Pixel coordinate grounding data:
▬▬▬▬▬▬
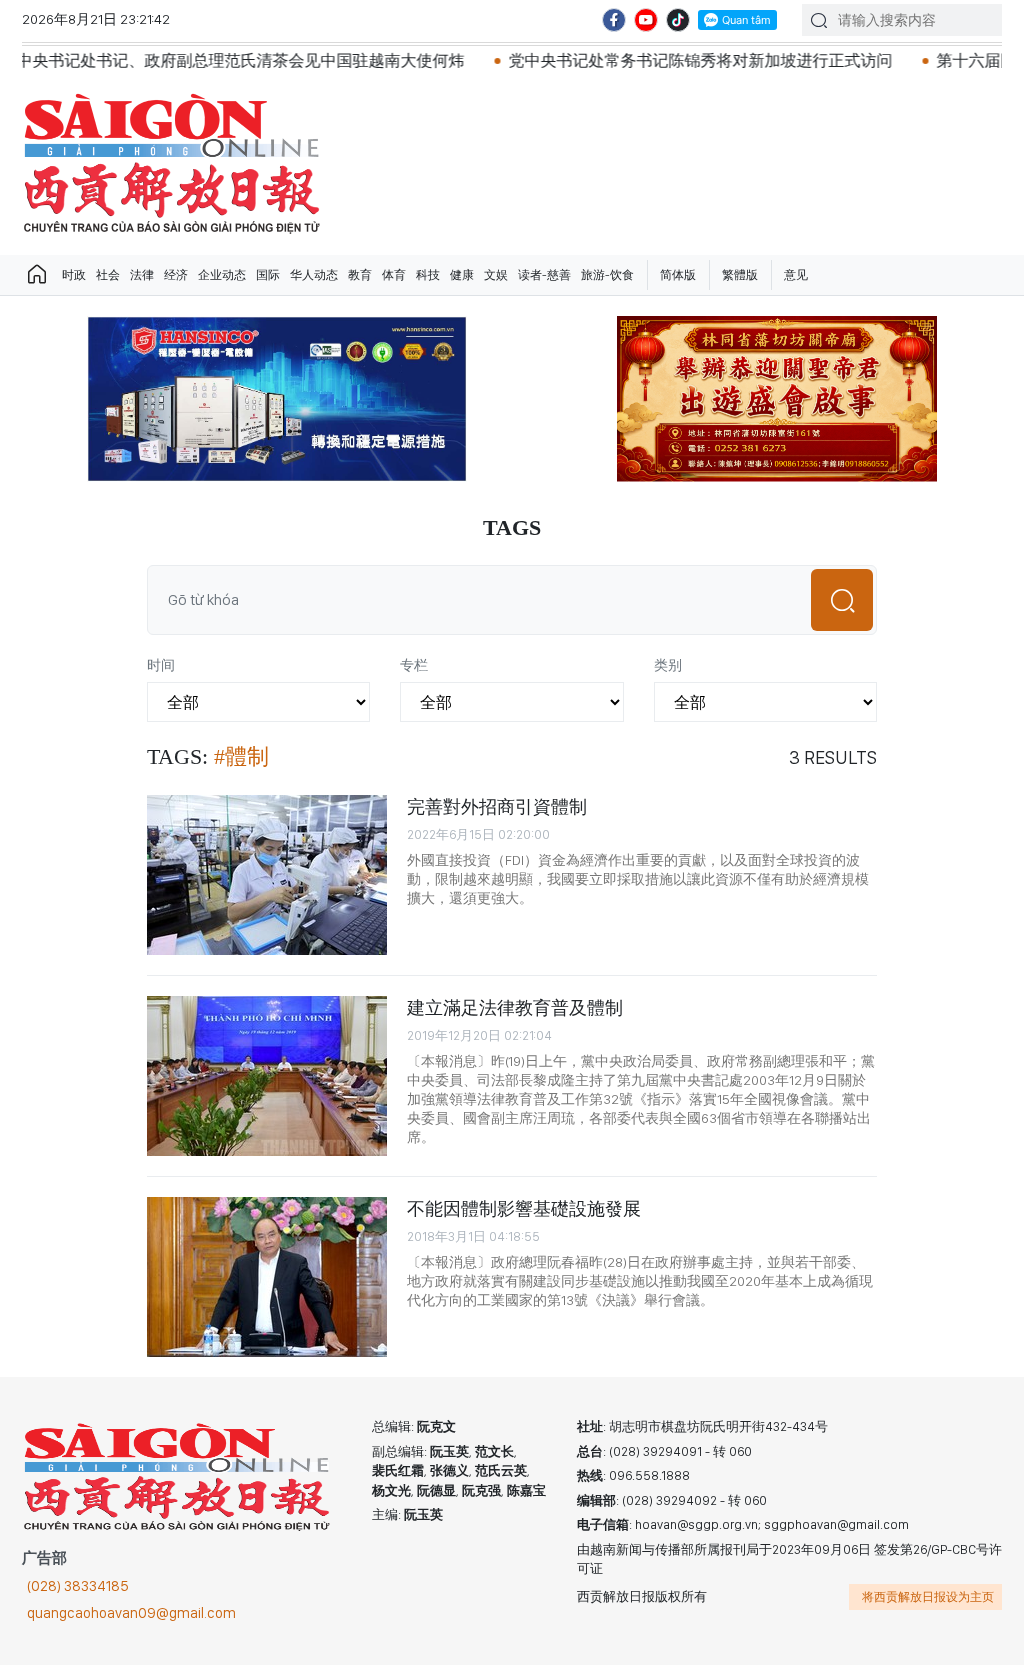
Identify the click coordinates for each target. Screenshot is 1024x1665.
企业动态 (222, 275)
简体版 (678, 275)
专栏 (414, 665)
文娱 (496, 275)
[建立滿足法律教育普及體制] (267, 1076)
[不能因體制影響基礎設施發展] (267, 1277)
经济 (176, 275)
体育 (394, 275)
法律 (142, 275)
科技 (428, 275)
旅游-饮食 (607, 275)
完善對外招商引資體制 (497, 806)
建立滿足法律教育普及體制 (515, 1007)
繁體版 (740, 275)
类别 (668, 665)
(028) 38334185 (78, 1586)
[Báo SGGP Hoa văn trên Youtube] (646, 20)
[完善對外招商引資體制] (267, 875)
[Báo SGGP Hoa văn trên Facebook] (614, 20)
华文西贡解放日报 (172, 163)
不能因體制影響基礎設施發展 (524, 1208)
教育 (360, 275)
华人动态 (314, 275)
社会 (108, 275)
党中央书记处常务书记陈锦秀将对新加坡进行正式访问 (653, 60)
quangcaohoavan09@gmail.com (131, 1613)
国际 (268, 275)
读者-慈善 (544, 275)
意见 (796, 275)
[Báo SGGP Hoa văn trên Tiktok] (678, 20)
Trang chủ (37, 275)
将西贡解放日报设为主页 (928, 1597)
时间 (161, 665)
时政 (74, 275)
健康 (462, 275)
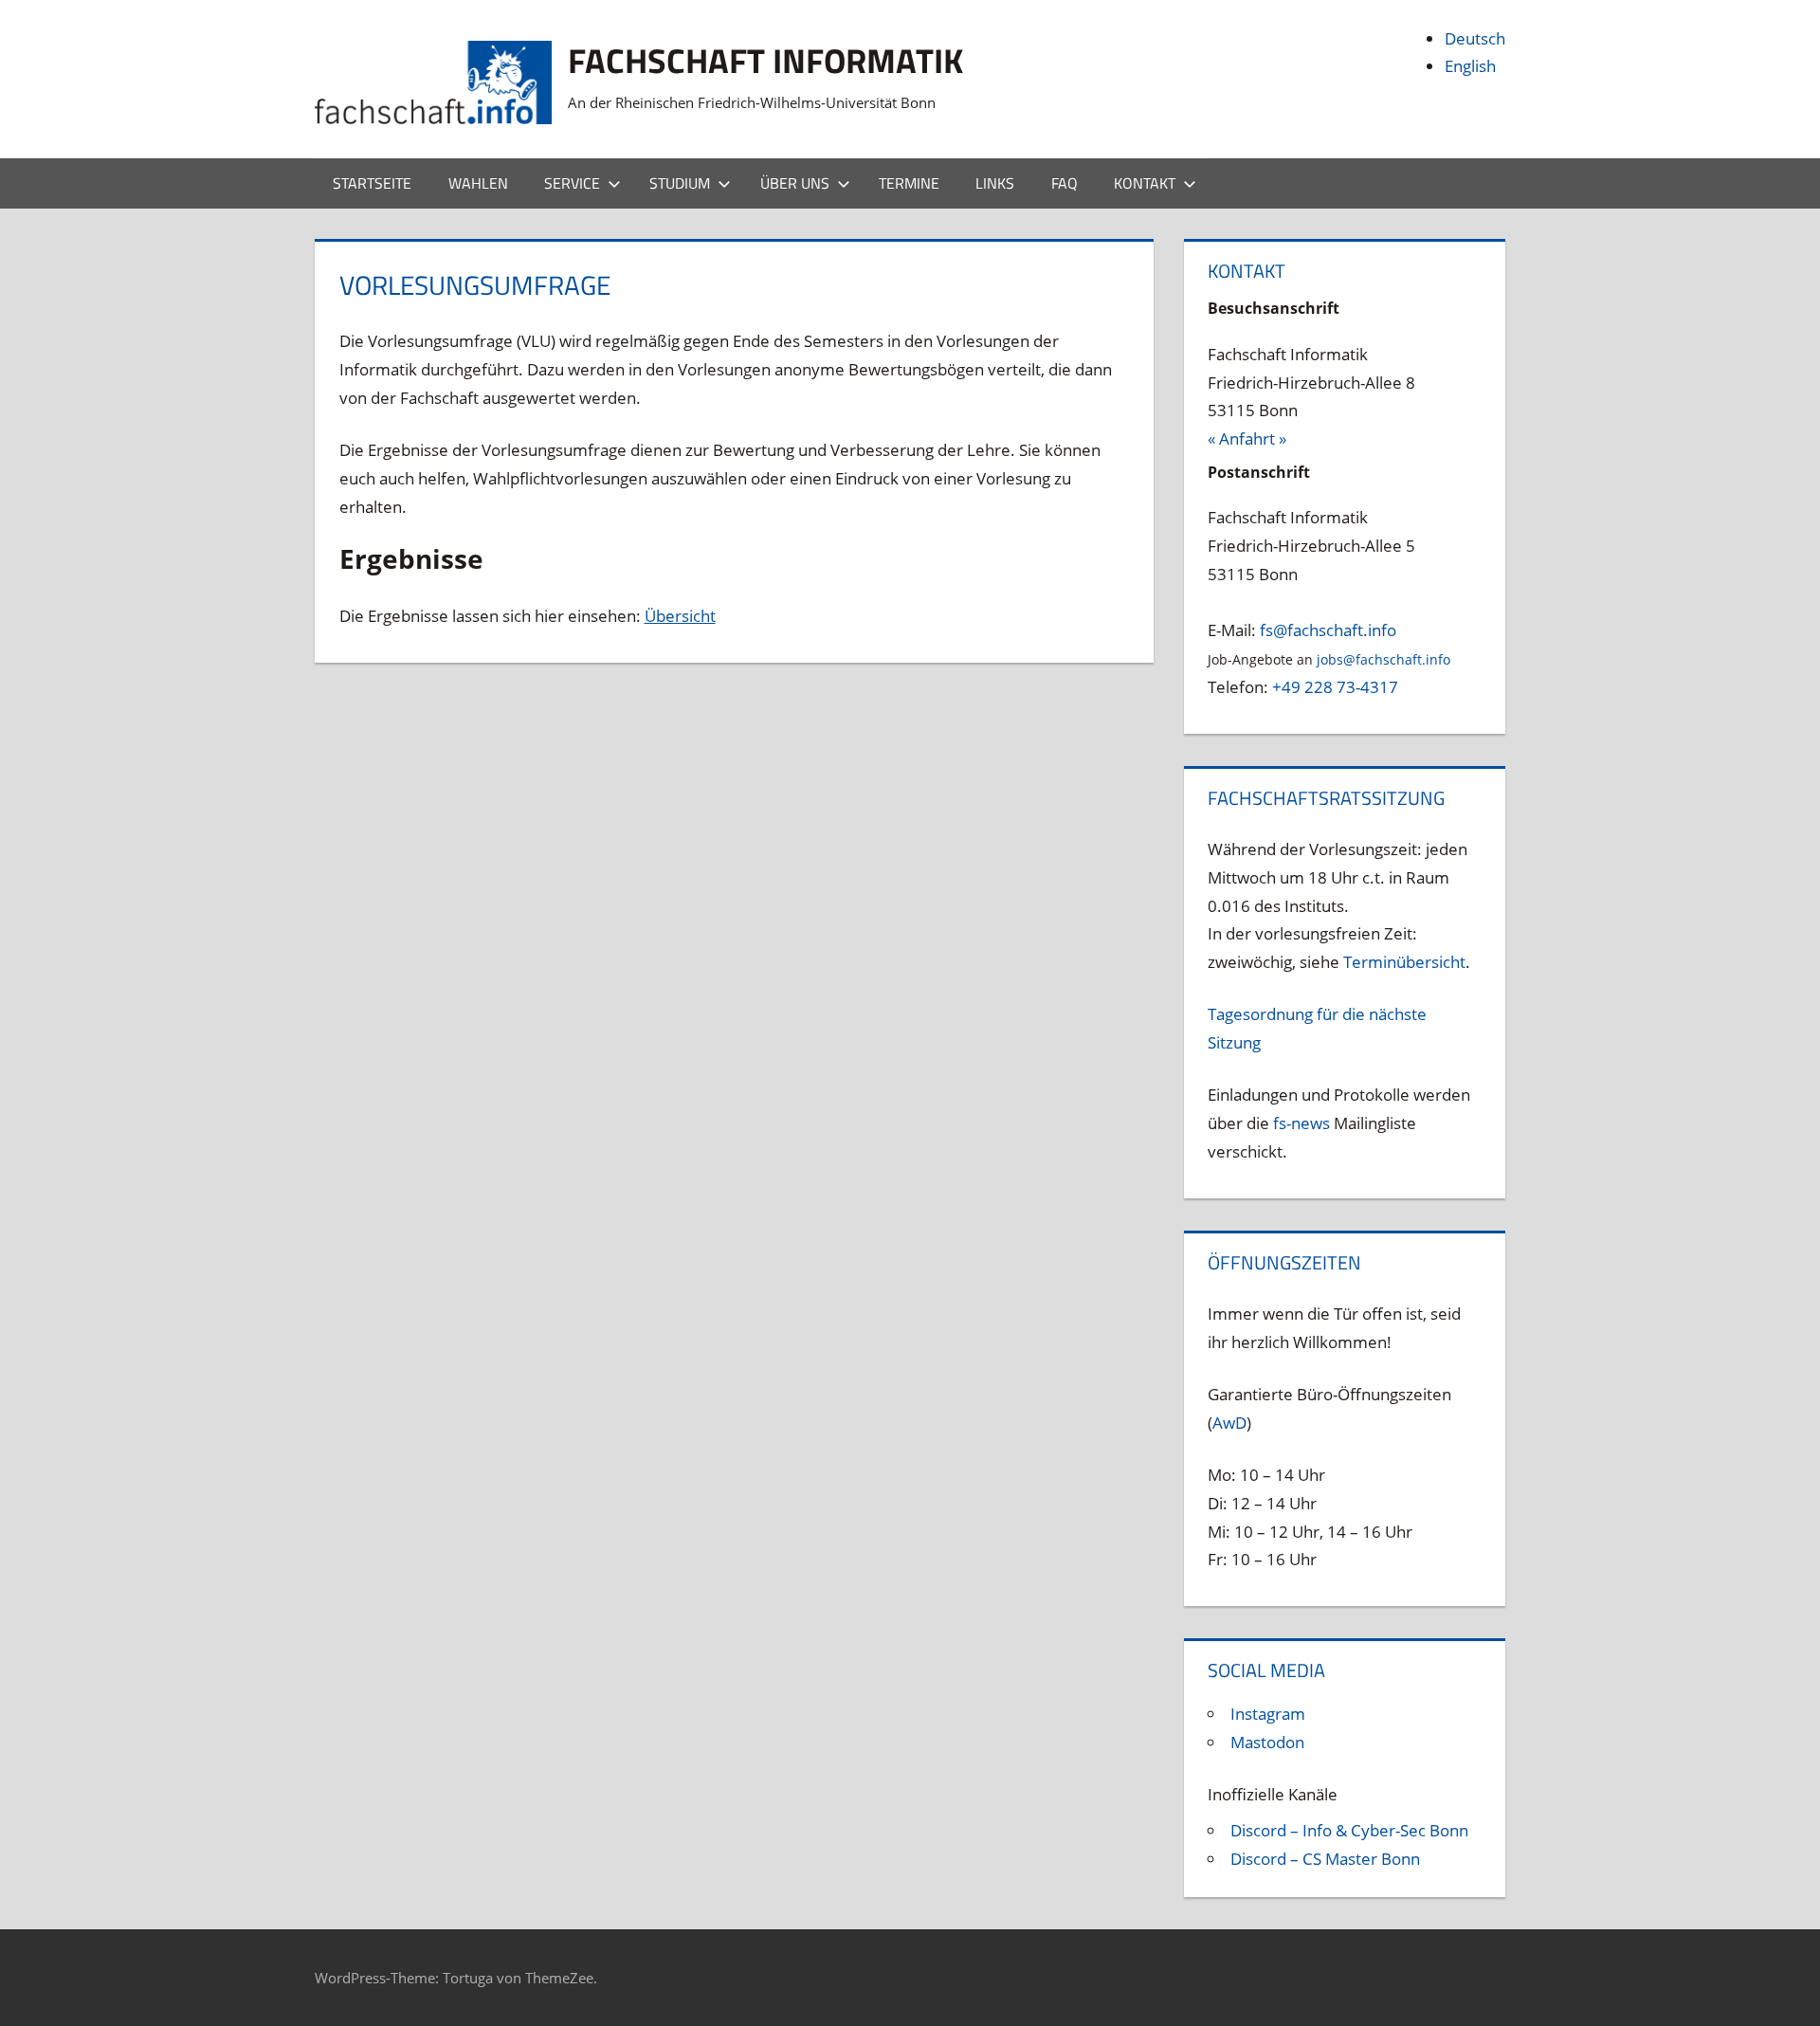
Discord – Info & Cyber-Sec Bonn (1349, 1830)
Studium (679, 183)
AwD (1229, 1422)
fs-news (1301, 1123)
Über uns (794, 183)
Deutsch (1475, 38)
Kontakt (1144, 183)
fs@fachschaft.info (1328, 630)
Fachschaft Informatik (765, 60)
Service (572, 183)
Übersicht (680, 616)
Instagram (1267, 1714)
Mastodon (1267, 1742)
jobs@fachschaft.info (1383, 659)
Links (994, 183)
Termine (909, 183)
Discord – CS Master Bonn (1325, 1859)
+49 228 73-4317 (1335, 687)
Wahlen (478, 183)
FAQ (1064, 183)
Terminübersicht (1404, 962)
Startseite (372, 183)
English (1470, 66)
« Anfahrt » (1247, 438)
▬▬▬▬▬▬
§ **EXERCISE DIRECTIONS**
When you retype the data above, match every line exactly and leave the pictures behind.

§ **RESPONSE FOR THIS EXERCISE**
Identify the click coordinates for each target. Screenshot is 1024x1665.
企业动态 (222, 275)
简体版 (678, 275)
专栏 (414, 665)
文娱 (496, 275)
[建立滿足法律教育普及體制] (267, 1076)
[不能因體制影響基礎設施發展] (267, 1277)
经济 (176, 275)
体育 (394, 275)
法律 (142, 275)
科技 (428, 275)
旅游-饮食 (607, 275)
完善對外招商引資體制 (497, 806)
建立滿足法律教育普及體制 (515, 1007)
繁體版 (740, 275)
类别 (668, 665)
(028) 38334185 (78, 1586)
[Báo SGGP Hoa văn trên Youtube] (646, 20)
[完善對外招商引資體制] (267, 875)
[Báo SGGP Hoa văn trên Facebook] (614, 20)
华文西贡解放日报 (172, 163)
不能因體制影響基礎設施發展 (524, 1208)
教育 (360, 275)
华人动态 (314, 275)
社会 (108, 275)
党中央书记处常务书记陈锦秀将对新加坡进行正式访问 (653, 60)
quangcaohoavan09@gmail.com (131, 1613)
国际 (268, 275)
读者-慈善 (544, 275)
意见 (796, 275)
[Báo SGGP Hoa văn trên Tiktok] (678, 20)
Trang chủ (37, 275)
将西贡解放日报设为主页 (928, 1597)
时间 (161, 665)
时政 (74, 275)
健康 (462, 275)
Discord – Info & Cyber-Sec Bonn (1349, 1830)
Studium (679, 183)
AwD (1229, 1422)
fs-news (1301, 1123)
Über uns (794, 183)
Deutsch (1475, 38)
Kontakt (1144, 183)
fs@fachschaft.info (1328, 630)
Fachschaft Informatik (765, 60)
Service (572, 183)
Übersicht (680, 616)
Instagram (1267, 1714)
Mastodon (1267, 1742)
jobs@fachschaft.info (1383, 659)
Links (994, 183)
Termine (909, 183)
Discord – CS Master Bonn (1325, 1859)
+49 228 73-4317 (1335, 687)
Wahlen (478, 183)
FAQ (1064, 183)
Terminübersicht (1404, 962)
Startseite (372, 183)
English (1470, 66)
« Anfahrt » (1247, 438)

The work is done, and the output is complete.